= Exercise aim =
In the data below, find every line with the word "Noticiastrabajo" and copy it out.

= Material for the task =
________________________

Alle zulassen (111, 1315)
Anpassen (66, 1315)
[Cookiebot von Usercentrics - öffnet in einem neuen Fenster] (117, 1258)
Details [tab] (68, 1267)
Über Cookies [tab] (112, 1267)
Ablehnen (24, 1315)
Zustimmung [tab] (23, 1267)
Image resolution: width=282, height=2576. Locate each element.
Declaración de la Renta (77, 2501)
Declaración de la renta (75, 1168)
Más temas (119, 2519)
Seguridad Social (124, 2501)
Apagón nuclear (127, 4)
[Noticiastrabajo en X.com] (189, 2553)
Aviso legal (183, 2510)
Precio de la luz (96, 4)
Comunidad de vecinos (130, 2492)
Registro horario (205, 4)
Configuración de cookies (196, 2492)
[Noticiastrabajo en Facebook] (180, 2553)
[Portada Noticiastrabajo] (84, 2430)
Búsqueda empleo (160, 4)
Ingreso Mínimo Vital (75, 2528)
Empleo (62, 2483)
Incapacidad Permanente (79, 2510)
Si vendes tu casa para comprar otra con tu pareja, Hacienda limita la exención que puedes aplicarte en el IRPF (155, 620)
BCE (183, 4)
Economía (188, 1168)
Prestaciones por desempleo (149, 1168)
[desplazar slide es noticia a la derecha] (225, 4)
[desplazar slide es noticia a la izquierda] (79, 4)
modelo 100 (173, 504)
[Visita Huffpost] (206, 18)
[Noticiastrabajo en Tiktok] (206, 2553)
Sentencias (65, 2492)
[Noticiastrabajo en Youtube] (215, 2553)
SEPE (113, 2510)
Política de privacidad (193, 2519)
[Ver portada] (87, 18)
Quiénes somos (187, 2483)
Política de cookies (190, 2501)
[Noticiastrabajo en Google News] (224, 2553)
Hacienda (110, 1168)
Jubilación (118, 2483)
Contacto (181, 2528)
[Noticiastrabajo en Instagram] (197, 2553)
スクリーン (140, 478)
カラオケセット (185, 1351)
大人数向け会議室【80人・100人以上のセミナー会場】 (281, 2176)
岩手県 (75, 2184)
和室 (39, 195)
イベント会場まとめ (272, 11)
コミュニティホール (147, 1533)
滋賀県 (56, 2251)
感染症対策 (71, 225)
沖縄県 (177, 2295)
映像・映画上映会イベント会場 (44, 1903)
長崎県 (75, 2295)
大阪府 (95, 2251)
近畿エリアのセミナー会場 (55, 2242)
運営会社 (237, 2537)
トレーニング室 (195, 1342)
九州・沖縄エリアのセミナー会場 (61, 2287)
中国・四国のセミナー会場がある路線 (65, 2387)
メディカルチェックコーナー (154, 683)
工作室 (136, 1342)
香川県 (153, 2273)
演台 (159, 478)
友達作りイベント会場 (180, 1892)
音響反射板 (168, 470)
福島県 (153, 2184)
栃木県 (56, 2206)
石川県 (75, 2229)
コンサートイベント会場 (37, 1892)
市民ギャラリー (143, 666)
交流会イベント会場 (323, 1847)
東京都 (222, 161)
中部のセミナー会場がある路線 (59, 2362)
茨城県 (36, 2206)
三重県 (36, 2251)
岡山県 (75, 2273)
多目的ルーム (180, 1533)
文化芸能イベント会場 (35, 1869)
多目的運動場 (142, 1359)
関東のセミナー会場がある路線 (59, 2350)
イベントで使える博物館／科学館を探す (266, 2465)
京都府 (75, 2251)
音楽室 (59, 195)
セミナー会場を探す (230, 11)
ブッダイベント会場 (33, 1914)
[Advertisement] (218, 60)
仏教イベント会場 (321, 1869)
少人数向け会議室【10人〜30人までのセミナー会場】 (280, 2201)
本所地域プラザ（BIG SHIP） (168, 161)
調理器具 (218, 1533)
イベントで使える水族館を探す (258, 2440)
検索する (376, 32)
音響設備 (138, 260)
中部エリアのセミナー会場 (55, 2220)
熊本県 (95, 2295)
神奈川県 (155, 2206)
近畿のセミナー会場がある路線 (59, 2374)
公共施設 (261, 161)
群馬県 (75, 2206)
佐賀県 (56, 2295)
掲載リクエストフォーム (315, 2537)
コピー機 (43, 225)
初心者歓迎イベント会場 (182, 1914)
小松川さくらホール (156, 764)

________________________

= Exercise answer =
[Noticiastrabajo en X.com] (189, 2553)
[Noticiastrabajo en Facebook] (180, 2553)
[Portada Noticiastrabajo] (84, 2430)
[Noticiastrabajo en Tiktok] (206, 2553)
[Noticiastrabajo en Youtube] (215, 2553)
[Noticiastrabajo en Google News] (224, 2553)
[Noticiastrabajo en Instagram] (197, 2553)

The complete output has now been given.